Particulars Year ended Year ended March 31, 2013 March 31, 2012

Sales & Services 21,668,050 19,578,236

Other Income 511,952 578,706

Total income 22,180,002 20,156,942

Total Expenses 23,431,940 21,745,440

Profit/(Loss) before Tax (1,251,938) (1,588,498)

Provision for Taxation (net) - -

Profit/(Loss) after Tax (1,251,938) (1,588,498)

Exceptional items 594,442 -

Profit/(Loss) for the Year (657,496) (1,588,498)

Add: Balance brought forward (17,522,920) (15,934,422)

Amount available for appropriations (18,180,416) (17,522,920)

Appropriations :

Dividend Nil Nil

Tax on Dividend Nil Nil

General Reserve Nil Nil

Balance Carried Forward (18,180,416) (17,522,920)

DIVIDEND

Your Directors have not recommended any dividend on the equity shares of the Company for the year under review.

BUSINESS OVERVIEW

The year under review continued to bring strength to your Company with constant acquisition of Subscribers and the Digitization yielding expected results. The Broadcasting and Distribution Industry gained momentum in the year under review with large number of HD Channels becoming available to the consumers. Over the years, Dish TV has carved a niche for itself on account of its adaptability to the state of the art technology, variety of content, affordable offerings and quick response to the consumers. Dish TV is aiming at growth in revenue and subscriber base inter alia on account of provision of customer oriented support service, highest number of Hi-Definition channels & services, premium on demand services for niche content and latest international movie channels.

The favorable demographic pattern and constant rise in the net disposable income is also driving major change in the Media and Entertainment Industry, more particularly, the ever growing pay TV Industry. The quality and veracity of contents is also improving with the increased demand, desire and expectations of the consumers. The rise in education level and increased expectations mainly because of the access to international media, internet and social networking platforms is also driving the Industry. The consumer of today is more evolved, tech savvy, broadband oriented and is willing to go places to satiate his demand for content. Fortunately, Indian Broadcast Industry has moved in tandem with such change in the consumer behavior.

The Government of India is participating actively in the overall digitization process pushing the entire category towards achieving the objective of complete digitization. The wide buzz and noise created by the stakeholders of media Industry has helped the cause, however the digitization process needs to grow faster to accomplish the desired aim.

The year gone by has been the most opportunistic and challenging for the Digital Broadcast Industry. The mandate of digitization set open a gigantic market of analog users waiting to get digitized across top 42 cities. Aggressive play by digital cable systems was witnessed wherein Direct-to-Home (''DTH'') clearly went on establishing itself as the most preferred choice for digital viewing of pay television content.
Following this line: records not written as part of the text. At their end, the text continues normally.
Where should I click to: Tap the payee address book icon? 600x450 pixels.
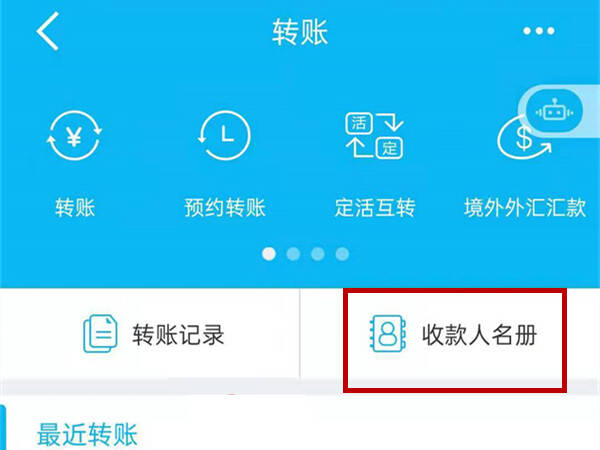[388, 333]
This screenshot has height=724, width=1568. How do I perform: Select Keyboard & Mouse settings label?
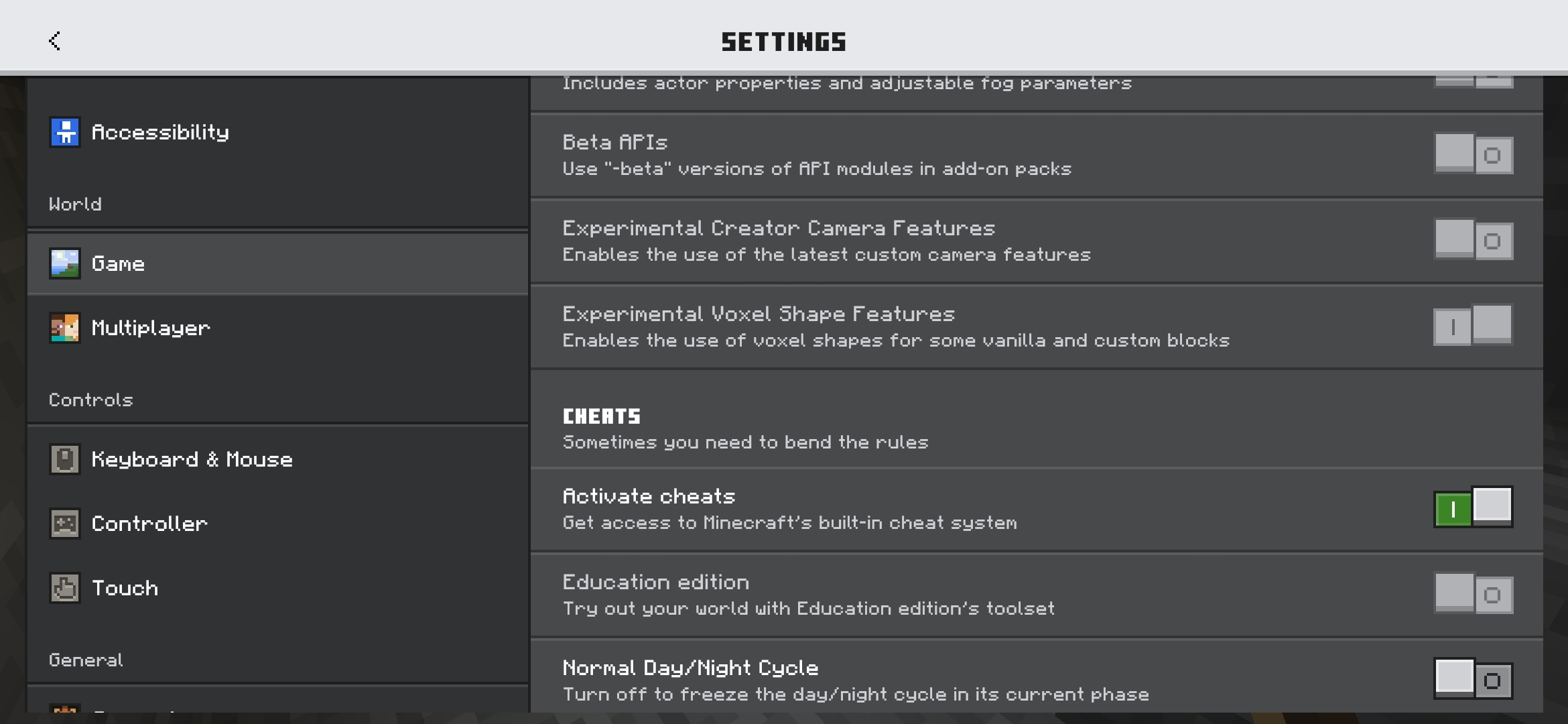pyautogui.click(x=192, y=459)
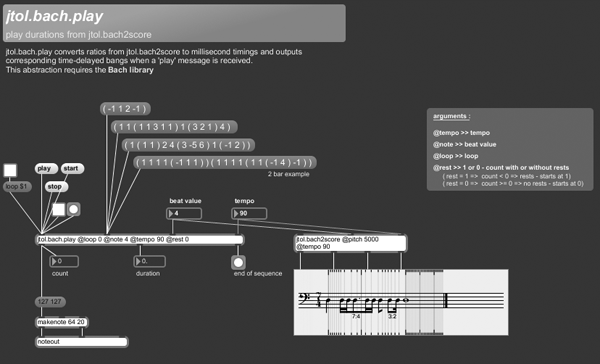
Task: Click the 2 bar example message box
Action: [x=225, y=163]
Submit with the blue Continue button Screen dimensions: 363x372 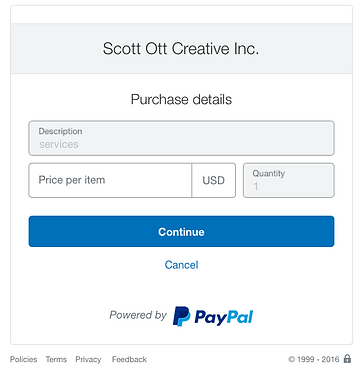[x=181, y=231]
Out of the approximately 60 Mn installed base of digital connections, substantial number of connections have become part of the DTH category. Dish TV strategy was encompassed keeping in mind these challenges as well as maximizing the opportunity for DTH, presented by the Digital Addressable Systems (''DAS'') mandate of the Government of India. To spearhead the DTH advantage, Dish TV with a well crafted insight re-positioned the brand in the space of passion for entertainment; tapping into consumers who are passionate about their dose of entertainment and establish Dish TV as an endpoint for all TV entertainment needs.

With consumers seeking maximum value for their money, the Company brought forth unparalleled offerings in form of lucrative entry offers, schemes like 70 channels free for Lifetime, cash back offers to ensure best competitive advantage. Carrying forward the spirit of innovation and leadership, Dish TV unveiled its Standard Definition Box with Recorder, thus redefining the recorder category.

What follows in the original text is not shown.